La llegada de un gobernador, dependiendo de las circunstancias políticas, implicaba la reconciliación entre las estructuras sociales (sin importar las ideologías partidistas), así como cambios fundamentales para la conducción social a través de nuestras instituciones, más allá del trastrocamiento de la lógica del sistema que durante siete décadas operó el PRI. Ello implicaba la creación de un nuevo marco para la actividad política y gubernamental. ¿Cuáles han sido los cambios? Desglosemos.
El cambio es una de las características de nuestro tiempo. Pero el ritmo del cambio y su naturaleza específica son distintos a lo largo y ancho del mundo. El cambio ha resultado traumático para determinados sectores morelenses, tal como lo percibimos durante el sexenio anterior. El cambio entraña incertidumbre, aunque es necesario precisar que existe una enorme diferencia entre la zozobra de un mexicano en las transiciones gubernamentales, que la incertidumbre de un europeo o un norteamericano. Aquí se experimentan prolongados periodos de retroceso e ingobernabilidad, mientras en países democráticos solamente cambian las condiciones en que las personas llevan a cabo sus actividades, pero no el marco de referencia que establece las reglas básicas de su interacción y de su relación con la autoridad. Cuentan con un marco de referencia que permanece esencialmente intacto.
Dicho marco de referencia se refiere al Estado de derecho, a la protección que las leyes confieren, a la certeza de que existen mecanismos judiciales perfectamente establecidos para dirimir controversias y hacer cumplir los contratos. Además, esas personas cuentan con seguridad pública y la tranquilidad de saber que su sobrevivencia no está de por medio. Lamentablemente, eso mismo no le ocurre a un mexicano.

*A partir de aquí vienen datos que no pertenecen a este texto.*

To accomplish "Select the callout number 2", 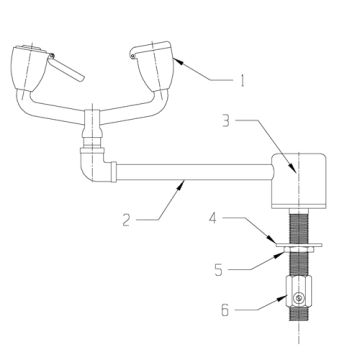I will tap(126, 216).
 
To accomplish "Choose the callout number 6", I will tap(225, 311).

En nuestro país existen dos méxicos: el dogmático, del cual emana el marco teórico de la norma, y el real, manipulado al antojo de los poderes fácticos nacionales. De tal dicotomía surgen frecuentes tensiones para los grupos sociales, dificultándose la interpretación de nuestros derechos, entre los que ocupa un sitio preponderante el acceso a la información. Lo anterior es la posibilidad que tiene cualquier persona de conocer lo que hacen el gobierno y las instituciones utilizando recursos públicos. Los ciudadanos pueden preguntarles y aquellos deben responder con la información que se les exige.
De igual manera, se tergiversó el sentido de la función pública: para los ciudadanos es una caja de pandora caracterizada por el enriquecimiento inexplicable, aunque la teoría señala que es un conjunto de tareas desempeñadas por gente que trabaja en el gobierno acatando cierto marco legal. Informar a la ciudadanía respecto a la forma en que son aplicados sus impuestos es obligación de los funcionarios públicos. Empero, la realidad es distinta, con obesas burocracias donde únicamente se entienden quienes hablan el lenguaje de madriguera.
El escenario, pues, no es halagüeño, pero los mexicanos y los morelenses hemos dado pasos importantes hacia el mejoramiento de la función pública. Uno de gran trascendencia fue la creación del Instituto Morelense de Información Pública (IMIPE), cuyo presidente, Eleael Acevedo Velázquez, rindió ayer su último informe de labores ante representantes del Congreso local, ámbito legislativo en el cual, dentro de unos días, los diputados decidirán si reeligen a dicho personaje o lo sustituyen. En lo personal, yo estaría por la ratificación de Acevedo Velázquez, quien en reiteradas ocasiones ha patentizado su objetividad y neutralidad, aunque algunas mentes perversas afirmen lo contrario. Sólo una acción retrógrada podría darle al traste a los resultados positivos del IMIPE obtenidos durante el periodo de Eleael quien, por cierto, ha buscado sobremanera “blindar” a la institución frente a los ataques de quienes sistemáticamente se oponen a la cultura de la transparencia, la rendición de cuentas y el acceso de la sociedad a la información pública. En fin. La moneda está en el aire.